The European Union strategy towards greenhouse gas emissions reduction is based in key areas of action, including:
• The deployment of renewable energy production.
• The decarbonisation of heating and cooling applications with huge reliance on fossil fuels.
• The reduction of the emissions on the transport sector.
Hydrogen produced by electrolysis can play a pivotal role as energy vector, allowing coupling the energy sectors. Besides, it is an alternative fuel in sectors where electrification is hard to fulfill.
So as to facilitate that high amounts of hydrogen can be produced by renewable energies, existent gas infrastructure should become a way of transporting hydrogen, connecting production centers and final users.
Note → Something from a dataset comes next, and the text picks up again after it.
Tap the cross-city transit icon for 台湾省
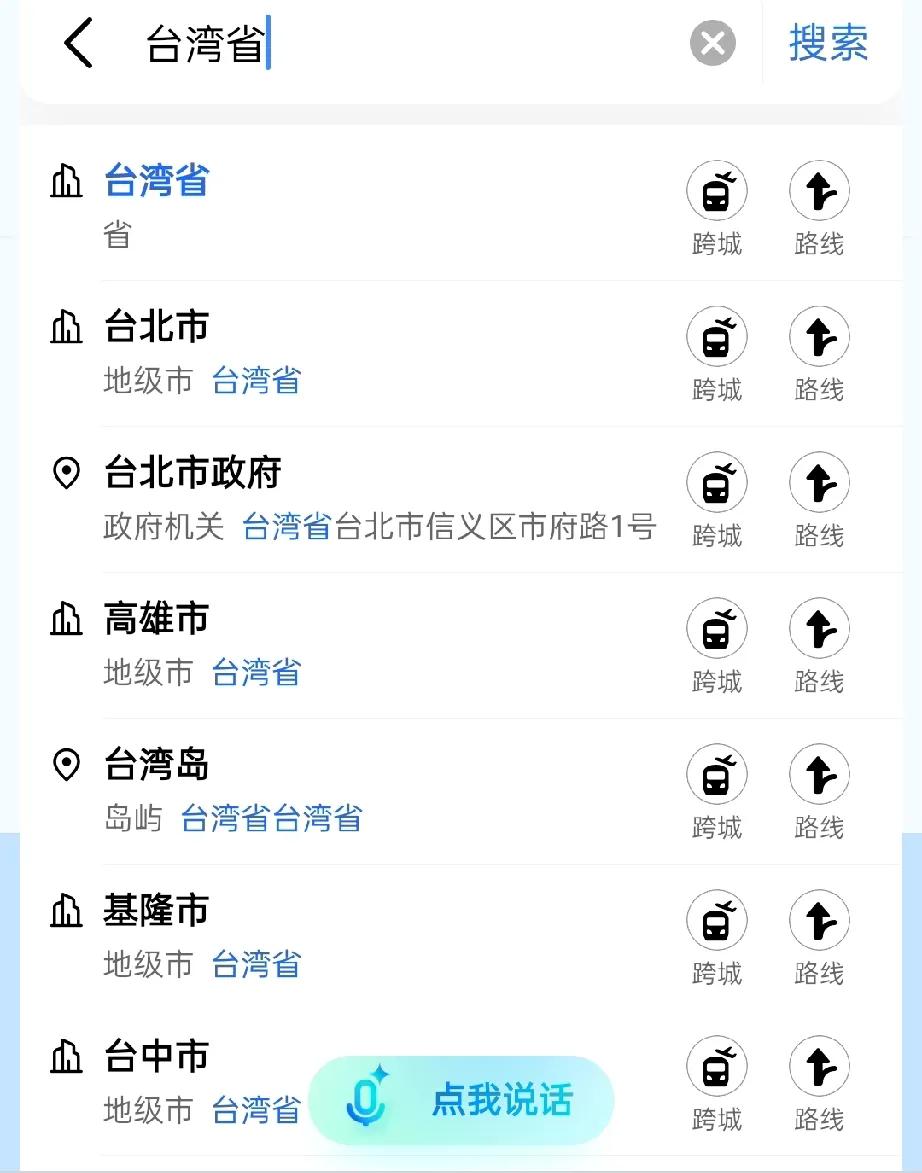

Therefore, hydrogen injection into the gas grid could support gas-electricity sector coupling, giving hydrogen a key role.
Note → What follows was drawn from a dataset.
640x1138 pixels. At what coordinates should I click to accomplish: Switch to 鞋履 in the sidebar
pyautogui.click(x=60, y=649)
The HIGGS project aims to pave the way to decarbonisation of the gas grid and its usage by covering the gaps of knowledge of the impact that high levels of hydrogen may have on the gas infrastructure, its components and its management. In order to reach this goal, several activities are being developed in this project. They include the mapping of technical, legal and regulatory barriers and enablers, the testing and validation of systems and innovation, the techno-economic modelling and the preparation of a set of conclusions as a pathway towards enabling the injection of hydrogen in high-pressure gas grids.
FOUNDATION ROLE
The Foundation for the Development of New Hydrogen Technologies in Aragon is the coordinator of the project and participates actively in all work packages, leading one of them. Apart from the tasks of project coordination, its activity is mainly focused on the design and implementation of a test loop for pressures up to 80 bar to retrieve information on the impact of several concentrations of hydrogen in gas network equipment, as well as the design and assembly of a hydrogen injection facility.